# Transfer 401K to Target



## D3str0 (Feb 21, 2022)

Hello everyone!

I currently have a 401K with another company and I would like to know if I can move it to Target. I’m also brand new in the company (less than a month). I do still have access to my old employer 401K.


----------



## Hardlinesmaster (Feb 21, 2022)

welcome!
not yet. you have to be 6 months with target & 1250 hours worked.


----------



## D3str0 (Feb 21, 2022)

Hardlinesmaster said:


> welcome!
> not yet. you have to be 6 months with target & 1250 hours worked.


Thank you so much!


----------



## Ashfromoldsite (Feb 21, 2022)

You probably won’t be employed with target at 6 months.  Lol


----------



## Panda13 (Feb 21, 2022)

I would reach out to your bank and set up a Roth account there and have the 401k either transferred or they can issue a check in the account name.


----------



## qmosqueen (Feb 21, 2022)

Keep it in your old company. I have a 401k with a company that i quit 12 years ago and make more  money in it than working for target. I have to wait till retirement age to get it lol.


----------



## buliSBI (Feb 22, 2022)

D3str0 said:


> Hello everyone!
> 
> I currently have a 401K with another company and I would like to know if I can move it to Target.

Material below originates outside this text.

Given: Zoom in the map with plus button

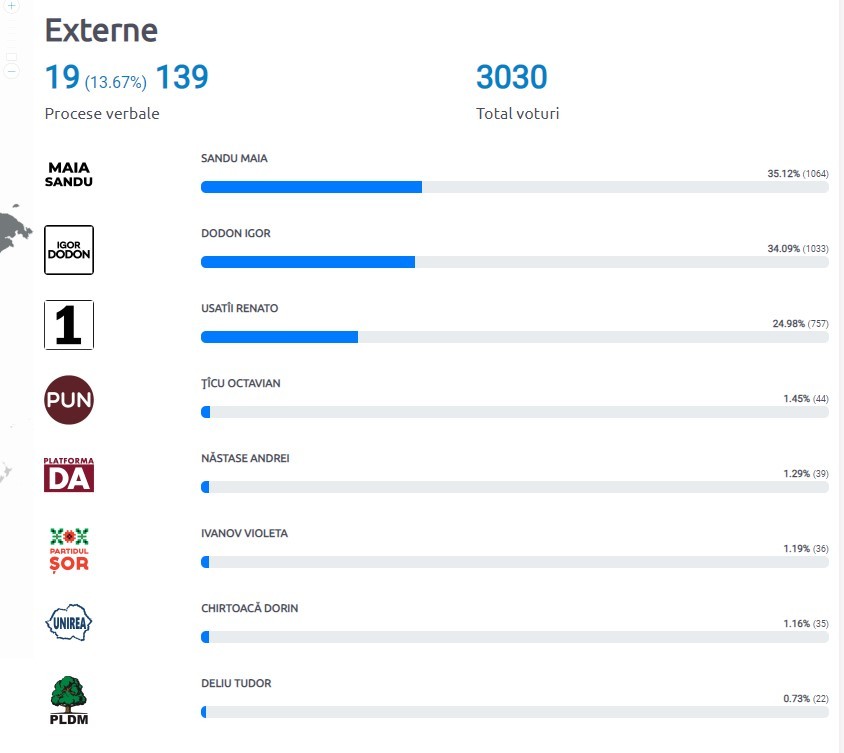Looking at the screenshot, I should coord(11,6).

I’m also brand new in the company (less than a month). I do still have access to my old employer 401K.


If your previous company requires you to transfer your 401k, roll it over to an IRA.  Then wait till you eligible for a Target 401k.


----------



## D3str0 (Jun 18, 2022)

Hello everyone,

To update about this:

I’m currently enrolled in the 401K. I received the rollover paperwork to transfer from my old employer 401K to Target. Part of the paperwork say that the check has to be payable with a specific name which would not be the one that would be generated if I do the termination withdrawal on my old 401K.

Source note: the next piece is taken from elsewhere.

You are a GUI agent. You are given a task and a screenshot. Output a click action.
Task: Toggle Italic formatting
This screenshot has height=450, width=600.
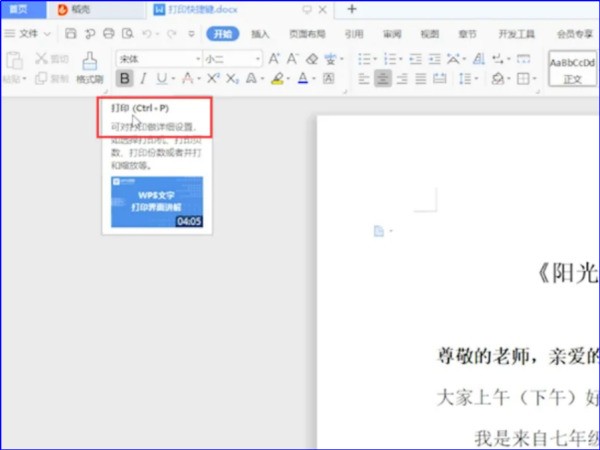[144, 79]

How I can make the check payable with the name that Target requires? Do this even matter? Any help would be appreciated!


----------



## PogDog (Jun 18, 2022)

Visit targetpayandbenefits.com
Sign in using your workbench login
Go to the Savings & Retirement menu and browse the FAQ or Financial Education for guides to help you decide what is your best course of action.

personally, if you don’t need to move it, don’t. You’ll get the most out of it leaving it where it is. If you do, consider transferring it into a Roth 401k (Target does have one) or into a personal brokerage like Vanguard or Schwab. Target does offer an advisor service if you’re not savvy, they also have pre-sorted funds that align to your retirement age.

But time has proven that a 500 index fund will typically grow with consistency. If you don’t know what that is, then you should consider asking an advisor for guidance.


----------